Swap an OCR model with one identifier change

Try it on Hugging Face Spaces superlinked/document-ocr · zero install, click any sample

View on GitHub examples/document-ocr

What this is

OCR is rarely a single-model problem. A real pipeline has three concerns:

Recognition (image to text). VLM-OCRs like LightOnOCR or PaddleOCR-VL take a whole document and emit Markdown.
Structured extraction (image to JSON). End-to-end document models like Donut on CORD skip the text intermediate entirely and emit nested JSON directly.
Zero-shot NER on the recognized text (text to typed fields). When you want to declare entity labels at query time instead of fine-tuning a new model.

This demo wires all three behind one SIE server. Pick a sample document on the left, swap any of the three models in the dropdowns, watch SIE hot-swap the underlying architecture with a single identifier change.

# Recognition: VLM-OCR, returns Markdown
client.extract("lightonai/LightOnOCR-2-1B", Item(images=[image_bytes]))

# Structured: end-to-end Donut, returns JSON tree
client.extract("naver-clova-ix/donut-base-finetuned-cord-v2", Item(images=[image_bytes]))

# NER: zero-shot, returns typed entities
client.extract(
    "urchade/gliner_multi-v2.1",
    Item(text=recognized_markdown),
    labels=["merchant", "total", "date"],
)

Each panel in the UI has a “See the SIE call” disclosure that shows the exact line of code that just ran. Swap a dropdown, the snippet updates with the one parameter that changed.

Why SIE specifically for OCR

You could build this with three SaaS APIs (one OCR provider, one document AI provider, one NER provider). It would work. It would also be three auth flows, three rate-limit budgets, three SDKs, and three deployment stories.

SIE collapses that into one process:

One server, three primitives. encode, score, extract. This demo uses extract for all three model classes.
One SDK call. client.extract(model_id, item) works for VLM-OCR, end-to-end document AI, and zero-shot NER. Swap the model ID alone.
Open source, runs in your VPC. Customer documents never leave the host running the compose. Compliance teams stop blocking you.
Same code laptop to Kubernetes. SIE ships a Helm chart, KEDA autoscaling, and Terraform modules. The code in this demo runs unchanged against a production cluster; only the URL changes.

Try it now

The fastest path is the hosted Hugging Face Space. It runs the same code as the local Docker version. First click on a fresh replica is slow (3-5 min cold load while LightOnOCR’s 4 GB of weights download); subsequent clicks are 20-30 s on the free CPU tier.
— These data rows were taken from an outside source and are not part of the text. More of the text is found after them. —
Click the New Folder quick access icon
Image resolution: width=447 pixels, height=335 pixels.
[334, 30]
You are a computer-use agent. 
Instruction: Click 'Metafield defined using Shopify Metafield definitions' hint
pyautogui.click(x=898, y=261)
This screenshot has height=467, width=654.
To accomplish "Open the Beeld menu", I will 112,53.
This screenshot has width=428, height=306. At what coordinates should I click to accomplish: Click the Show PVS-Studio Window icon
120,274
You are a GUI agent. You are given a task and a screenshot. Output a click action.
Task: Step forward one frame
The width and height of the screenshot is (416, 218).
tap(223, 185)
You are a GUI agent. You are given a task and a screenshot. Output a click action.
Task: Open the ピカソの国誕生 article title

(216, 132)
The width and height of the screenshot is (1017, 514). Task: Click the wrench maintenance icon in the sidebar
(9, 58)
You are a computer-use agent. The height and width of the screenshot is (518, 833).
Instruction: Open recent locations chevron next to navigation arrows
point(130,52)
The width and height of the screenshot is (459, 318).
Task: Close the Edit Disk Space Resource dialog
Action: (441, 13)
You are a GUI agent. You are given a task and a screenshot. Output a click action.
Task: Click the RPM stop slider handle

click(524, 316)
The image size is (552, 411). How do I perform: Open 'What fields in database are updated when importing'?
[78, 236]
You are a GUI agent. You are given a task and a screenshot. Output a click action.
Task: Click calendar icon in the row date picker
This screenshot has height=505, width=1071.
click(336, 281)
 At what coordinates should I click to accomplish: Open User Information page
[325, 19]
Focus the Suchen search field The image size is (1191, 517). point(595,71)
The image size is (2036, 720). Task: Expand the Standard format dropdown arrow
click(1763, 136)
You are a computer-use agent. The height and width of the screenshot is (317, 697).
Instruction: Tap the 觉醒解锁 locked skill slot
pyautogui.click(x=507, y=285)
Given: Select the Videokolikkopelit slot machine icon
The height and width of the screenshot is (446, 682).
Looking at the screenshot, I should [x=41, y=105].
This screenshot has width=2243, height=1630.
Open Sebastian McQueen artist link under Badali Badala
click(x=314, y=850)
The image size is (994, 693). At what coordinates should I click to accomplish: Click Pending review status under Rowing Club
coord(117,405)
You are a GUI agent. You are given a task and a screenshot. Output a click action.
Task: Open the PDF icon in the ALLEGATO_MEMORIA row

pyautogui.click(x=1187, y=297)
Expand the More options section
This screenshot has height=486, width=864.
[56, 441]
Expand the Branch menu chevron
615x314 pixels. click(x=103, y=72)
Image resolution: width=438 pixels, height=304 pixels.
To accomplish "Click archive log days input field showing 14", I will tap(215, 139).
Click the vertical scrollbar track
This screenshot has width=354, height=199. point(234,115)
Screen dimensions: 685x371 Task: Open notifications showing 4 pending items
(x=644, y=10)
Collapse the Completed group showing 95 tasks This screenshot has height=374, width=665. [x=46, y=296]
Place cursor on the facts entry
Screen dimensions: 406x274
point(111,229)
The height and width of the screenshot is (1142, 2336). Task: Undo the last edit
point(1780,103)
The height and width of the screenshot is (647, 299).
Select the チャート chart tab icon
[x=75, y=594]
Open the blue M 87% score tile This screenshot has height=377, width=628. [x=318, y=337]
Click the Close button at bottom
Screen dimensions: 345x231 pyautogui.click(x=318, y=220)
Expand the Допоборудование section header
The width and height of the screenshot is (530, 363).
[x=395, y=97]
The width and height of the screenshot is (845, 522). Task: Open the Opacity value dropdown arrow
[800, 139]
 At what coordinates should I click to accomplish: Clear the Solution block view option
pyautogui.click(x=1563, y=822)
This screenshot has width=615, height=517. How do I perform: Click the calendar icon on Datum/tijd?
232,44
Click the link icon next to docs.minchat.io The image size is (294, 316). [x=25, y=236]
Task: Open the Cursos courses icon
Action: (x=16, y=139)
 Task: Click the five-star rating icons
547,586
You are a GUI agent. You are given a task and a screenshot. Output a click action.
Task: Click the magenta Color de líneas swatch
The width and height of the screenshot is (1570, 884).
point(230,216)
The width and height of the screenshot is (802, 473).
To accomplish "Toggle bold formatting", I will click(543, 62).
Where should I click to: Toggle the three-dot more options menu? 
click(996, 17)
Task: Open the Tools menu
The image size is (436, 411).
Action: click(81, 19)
For local Docker (no API key, runs entirely on your machine):

git clone https://github.com/superlinked/sie
cd sie/examples/document-ocr
npm install
npm start

npm start runs docker compose up -d (boots ghcr.io/superlinked/sie-server:latest-cpu-transformers5, preloads three small models), then starts a Node UI server and opens http://localhost:3032.

What runs in this demo

Recognition (default lightonai/LightOnOCR-2-1B): Pixtral encoder + Qwen3 decoder, 2.1B. Produces Markdown directly. Alternates include PaddleOCR-VL-1.5 and GLM-OCR (both GPU-only; the UI auto-disables them on the CPU image).
Structured extraction (default naver-clova-ix/donut-base-finetuned-cord-v2): fine-tuned for the CORD receipt schema. Alternates include Donut on DocVQA and Donut on RVL-CDIP (16-class document classifier).
Zero-shot NER (default urchade/gliner_multi-v2.1): 280M, multilingual, declare labels at query time. Alternates include GLiNER large, GLiNER PII, and NuMind’s NuNER Zero (different architecture, same SDK call).

What you can do

Click any sample (receipt, invoice, business-card, event-poster, slide, letter) and watch all three model classes run in one pipeline. The footer prints per-stage timings.
Swap the recognition dropdown. The “See the SIE call” disclosure updates with the new model ID, nothing else changes.
Swap the structured dropdown from donut-cord-v2 to donut-rvlcdip. Same architecture, different fine-tune. Output shape changes from a CORD-shaped JSON tree to a 16-class document classification.
Swap NER from gliner_multi-v2.1 to NuNER_Zero. Different model family entirely (NuMind vs urchade), same SDK call, same labels.
Compare two samples back to back: click receipt.png (Donut on CORD dominates because that’s its fine-tuning distribution), then click letter.png (the opposite: Donut produces garbage shaped like CORD; recognition + GLiNER carry the pipeline).

SIE features used

extract for all three model classes

Source

The example lives in examples/document-ocr in the main SIE repo. The hosted Hugging Face Space is built from the same source.